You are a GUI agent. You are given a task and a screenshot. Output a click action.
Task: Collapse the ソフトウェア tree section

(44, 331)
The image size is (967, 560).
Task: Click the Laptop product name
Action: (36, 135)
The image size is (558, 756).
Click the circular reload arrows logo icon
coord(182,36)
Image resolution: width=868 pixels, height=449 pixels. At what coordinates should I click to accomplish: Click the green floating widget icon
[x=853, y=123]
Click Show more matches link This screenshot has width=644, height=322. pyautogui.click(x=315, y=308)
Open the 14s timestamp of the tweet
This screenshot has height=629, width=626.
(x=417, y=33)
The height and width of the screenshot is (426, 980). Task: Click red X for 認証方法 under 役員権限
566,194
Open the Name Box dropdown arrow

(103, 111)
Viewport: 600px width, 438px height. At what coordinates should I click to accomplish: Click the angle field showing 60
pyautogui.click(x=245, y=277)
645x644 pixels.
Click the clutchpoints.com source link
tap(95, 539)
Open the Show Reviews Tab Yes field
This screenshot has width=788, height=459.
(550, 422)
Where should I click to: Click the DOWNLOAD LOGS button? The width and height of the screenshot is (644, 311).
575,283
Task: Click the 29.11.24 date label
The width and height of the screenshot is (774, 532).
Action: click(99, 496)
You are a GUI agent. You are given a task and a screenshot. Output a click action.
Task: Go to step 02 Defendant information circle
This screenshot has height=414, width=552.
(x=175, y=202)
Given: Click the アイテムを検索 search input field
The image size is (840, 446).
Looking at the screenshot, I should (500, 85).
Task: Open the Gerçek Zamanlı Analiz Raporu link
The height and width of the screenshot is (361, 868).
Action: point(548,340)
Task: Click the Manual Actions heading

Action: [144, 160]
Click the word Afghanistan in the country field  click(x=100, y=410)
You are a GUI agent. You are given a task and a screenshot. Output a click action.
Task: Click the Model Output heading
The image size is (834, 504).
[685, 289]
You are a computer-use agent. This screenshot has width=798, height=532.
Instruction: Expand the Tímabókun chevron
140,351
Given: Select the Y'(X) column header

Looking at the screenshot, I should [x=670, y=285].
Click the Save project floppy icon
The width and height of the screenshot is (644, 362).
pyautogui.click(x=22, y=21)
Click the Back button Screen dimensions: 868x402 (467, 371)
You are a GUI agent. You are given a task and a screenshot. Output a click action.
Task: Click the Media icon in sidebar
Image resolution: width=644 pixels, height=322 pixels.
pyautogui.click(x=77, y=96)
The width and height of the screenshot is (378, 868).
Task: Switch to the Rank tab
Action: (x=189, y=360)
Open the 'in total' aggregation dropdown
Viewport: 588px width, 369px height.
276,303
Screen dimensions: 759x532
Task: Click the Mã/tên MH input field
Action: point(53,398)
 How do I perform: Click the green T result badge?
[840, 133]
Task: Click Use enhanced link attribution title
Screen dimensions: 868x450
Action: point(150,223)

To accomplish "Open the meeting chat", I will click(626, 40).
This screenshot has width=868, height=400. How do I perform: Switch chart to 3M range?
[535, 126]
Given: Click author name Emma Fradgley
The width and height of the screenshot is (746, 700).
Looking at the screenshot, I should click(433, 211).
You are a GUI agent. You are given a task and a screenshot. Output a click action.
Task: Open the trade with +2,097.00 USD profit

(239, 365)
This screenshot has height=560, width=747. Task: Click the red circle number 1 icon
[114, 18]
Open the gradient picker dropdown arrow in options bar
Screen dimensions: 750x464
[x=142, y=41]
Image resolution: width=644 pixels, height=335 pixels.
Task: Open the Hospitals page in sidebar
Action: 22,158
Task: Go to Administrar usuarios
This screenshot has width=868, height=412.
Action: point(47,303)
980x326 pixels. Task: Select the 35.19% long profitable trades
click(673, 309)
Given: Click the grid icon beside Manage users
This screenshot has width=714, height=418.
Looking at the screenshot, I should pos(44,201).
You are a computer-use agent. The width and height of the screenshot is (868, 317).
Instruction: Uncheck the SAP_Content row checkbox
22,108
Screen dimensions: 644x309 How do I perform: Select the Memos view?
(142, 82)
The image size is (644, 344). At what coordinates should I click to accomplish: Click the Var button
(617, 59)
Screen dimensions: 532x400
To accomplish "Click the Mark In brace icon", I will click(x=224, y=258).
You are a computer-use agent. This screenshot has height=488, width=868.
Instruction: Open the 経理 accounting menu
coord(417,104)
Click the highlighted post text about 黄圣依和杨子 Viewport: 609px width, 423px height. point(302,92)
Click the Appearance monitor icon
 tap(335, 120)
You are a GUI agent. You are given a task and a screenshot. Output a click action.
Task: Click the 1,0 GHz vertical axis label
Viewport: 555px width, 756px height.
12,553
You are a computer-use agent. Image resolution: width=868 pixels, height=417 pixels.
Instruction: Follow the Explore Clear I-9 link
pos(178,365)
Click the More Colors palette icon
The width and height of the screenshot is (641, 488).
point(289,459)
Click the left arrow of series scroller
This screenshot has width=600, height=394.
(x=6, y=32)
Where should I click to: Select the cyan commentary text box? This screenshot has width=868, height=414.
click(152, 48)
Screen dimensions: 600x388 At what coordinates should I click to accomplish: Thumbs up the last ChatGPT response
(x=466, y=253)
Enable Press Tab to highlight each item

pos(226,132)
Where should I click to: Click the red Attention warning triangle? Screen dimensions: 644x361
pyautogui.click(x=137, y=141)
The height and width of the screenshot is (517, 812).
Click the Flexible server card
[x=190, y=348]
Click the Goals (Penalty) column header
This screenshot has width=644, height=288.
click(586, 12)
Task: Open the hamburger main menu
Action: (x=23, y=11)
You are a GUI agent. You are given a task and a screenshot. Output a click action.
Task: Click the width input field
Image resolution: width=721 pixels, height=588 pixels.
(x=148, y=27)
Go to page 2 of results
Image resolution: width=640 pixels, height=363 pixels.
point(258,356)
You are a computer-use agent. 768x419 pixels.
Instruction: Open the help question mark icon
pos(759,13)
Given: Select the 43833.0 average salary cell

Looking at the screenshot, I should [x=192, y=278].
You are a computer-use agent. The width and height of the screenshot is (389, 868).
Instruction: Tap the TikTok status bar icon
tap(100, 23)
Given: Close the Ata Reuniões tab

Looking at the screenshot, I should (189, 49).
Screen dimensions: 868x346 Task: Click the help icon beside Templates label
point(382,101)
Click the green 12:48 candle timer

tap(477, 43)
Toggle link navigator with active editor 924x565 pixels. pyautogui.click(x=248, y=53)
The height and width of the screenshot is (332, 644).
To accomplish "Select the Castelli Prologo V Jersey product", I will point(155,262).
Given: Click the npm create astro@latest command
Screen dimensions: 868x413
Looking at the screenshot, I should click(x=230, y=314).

☆ ☆ ☆ ☆

Task details
Output all records verbatim.

Problem solution
You are a GUI agent. You are given a task and a screenshot. Output a click action.
Task: Collapse the ソフトウェア tree section

(44, 331)
The image size is (967, 560).
Task: Click the Laptop product name
Action: (36, 135)
The image size is (558, 756).
Click the circular reload arrows logo icon
coord(182,36)
Image resolution: width=868 pixels, height=449 pixels. At what coordinates should I click to accomplish: Click the green floating widget icon
[x=853, y=123]
Click Show more matches link This screenshot has width=644, height=322. pyautogui.click(x=315, y=308)
Open the 14s timestamp of the tweet
This screenshot has height=629, width=626.
(x=417, y=33)
The height and width of the screenshot is (426, 980). Task: Click red X for 認証方法 under 役員権限
566,194
Open the Name Box dropdown arrow

(103, 111)
Viewport: 600px width, 438px height. At what coordinates should I click to accomplish: Click the angle field showing 60
pyautogui.click(x=245, y=277)
645x644 pixels.
Click the clutchpoints.com source link
tap(95, 539)
Open the Show Reviews Tab Yes field
This screenshot has width=788, height=459.
(550, 422)
Where should I click to: Click the DOWNLOAD LOGS button? The width and height of the screenshot is (644, 311).
575,283
Task: Click the 29.11.24 date label
The width and height of the screenshot is (774, 532).
Action: click(99, 496)
You are a GUI agent. You are given a task and a screenshot. Output a click action.
Task: Go to step 02 Defendant information circle
This screenshot has height=414, width=552.
(x=175, y=202)
Given: Click the アイテムを検索 search input field
The image size is (840, 446).
Looking at the screenshot, I should (500, 85).
Task: Open the Gerçek Zamanlı Analiz Raporu link
The height and width of the screenshot is (361, 868).
Action: point(548,340)
Task: Click the Manual Actions heading

Action: [144, 160]
Click the word Afghanistan in the country field  click(x=100, y=410)
You are a GUI agent. You are given a task and a screenshot. Output a click action.
Task: Click the Model Output heading
The image size is (834, 504).
[685, 289]
You are a computer-use agent. This screenshot has width=798, height=532.
Instruction: Expand the Tímabókun chevron
140,351
Given: Select the Y'(X) column header

Looking at the screenshot, I should [x=670, y=285].
Click the Save project floppy icon
The width and height of the screenshot is (644, 362).
pyautogui.click(x=22, y=21)
Click the Back button Screen dimensions: 868x402 (467, 371)
You are a GUI agent. You are given a task and a screenshot. Output a click action.
Task: Click the Media icon in sidebar
Image resolution: width=644 pixels, height=322 pixels.
pyautogui.click(x=77, y=96)
The width and height of the screenshot is (378, 868).
Task: Switch to the Rank tab
Action: (x=189, y=360)
Open the 'in total' aggregation dropdown
Viewport: 588px width, 369px height.
276,303
Screen dimensions: 759x532
Task: Click the Mã/tên MH input field
Action: point(53,398)
 How do I perform: Click the green T result badge?
[840, 133]
Task: Click Use enhanced link attribution title
Screen dimensions: 868x450
Action: point(150,223)

To accomplish "Open the meeting chat", I will click(626, 40).
This screenshot has width=868, height=400. How do I perform: Switch chart to 3M range?
[535, 126]
Given: Click author name Emma Fradgley
The width and height of the screenshot is (746, 700).
Looking at the screenshot, I should click(433, 211).
You are a GUI agent. You are given a task and a screenshot. Output a click action.
Task: Open the trade with +2,097.00 USD profit

(239, 365)
This screenshot has height=560, width=747. Task: Click the red circle number 1 icon
[114, 18]
Open the gradient picker dropdown arrow in options bar
Screen dimensions: 750x464
[x=142, y=41]
Image resolution: width=644 pixels, height=335 pixels.
Task: Open the Hospitals page in sidebar
Action: 22,158
Task: Go to Administrar usuarios
This screenshot has width=868, height=412.
Action: point(47,303)
980x326 pixels. Task: Select the 35.19% long profitable trades
click(673, 309)
Given: Click the grid icon beside Manage users
This screenshot has width=714, height=418.
Looking at the screenshot, I should pos(44,201).
You are a computer-use agent. The width and height of the screenshot is (868, 317).
Instruction: Uncheck the SAP_Content row checkbox
22,108
Screen dimensions: 644x309 How do I perform: Select the Memos view?
(142, 82)
The image size is (644, 344). At what coordinates should I click to accomplish: Click the Var button
(617, 59)
Screen dimensions: 532x400
To accomplish "Click the Mark In brace icon", I will click(x=224, y=258).
You are a computer-use agent. This screenshot has height=488, width=868.
Instruction: Open the 経理 accounting menu
coord(417,104)
Click the highlighted post text about 黄圣依和杨子 Viewport: 609px width, 423px height. point(302,92)
Click the Appearance monitor icon
 tap(335, 120)
You are a GUI agent. You are given a task and a screenshot. Output a click action.
Task: Click the 1,0 GHz vertical axis label
Viewport: 555px width, 756px height.
12,553
You are a computer-use agent. Image resolution: width=868 pixels, height=417 pixels.
Instruction: Follow the Explore Clear I-9 link
pos(178,365)
Click the More Colors palette icon
The width and height of the screenshot is (641, 488).
point(289,459)
Click the left arrow of series scroller
This screenshot has width=600, height=394.
(x=6, y=32)
Where should I click to: Select the cyan commentary text box? This screenshot has width=868, height=414.
click(152, 48)
Screen dimensions: 600x388 At what coordinates should I click to accomplish: Thumbs up the last ChatGPT response
(x=466, y=253)
Enable Press Tab to highlight each item

pos(226,132)
Where should I click to: Click the red Attention warning triangle? Screen dimensions: 644x361
pyautogui.click(x=137, y=141)
The height and width of the screenshot is (517, 812).
Click the Flexible server card
[x=190, y=348]
Click the Goals (Penalty) column header
This screenshot has width=644, height=288.
click(586, 12)
Task: Open the hamburger main menu
Action: (x=23, y=11)
You are a GUI agent. You are given a task and a screenshot. Output a click action.
Task: Click the width input field
Image resolution: width=721 pixels, height=588 pixels.
(x=148, y=27)
Go to page 2 of results
Image resolution: width=640 pixels, height=363 pixels.
point(258,356)
You are a computer-use agent. 768x419 pixels.
Instruction: Open the help question mark icon
pos(759,13)
Given: Select the 43833.0 average salary cell

Looking at the screenshot, I should [x=192, y=278].
You are a computer-use agent. The width and height of the screenshot is (389, 868).
Instruction: Tap the TikTok status bar icon
tap(100, 23)
Given: Close the Ata Reuniões tab

Looking at the screenshot, I should (189, 49).
Screen dimensions: 868x346 Task: Click the help icon beside Templates label
point(382,101)
Click the green 12:48 candle timer

tap(477, 43)
Toggle link navigator with active editor 924x565 pixels. pyautogui.click(x=248, y=53)
The height and width of the screenshot is (332, 644).
To accomplish "Select the Castelli Prologo V Jersey product", I will point(155,262).
Given: Click the npm create astro@latest command
Screen dimensions: 868x413
Looking at the screenshot, I should click(x=230, y=314).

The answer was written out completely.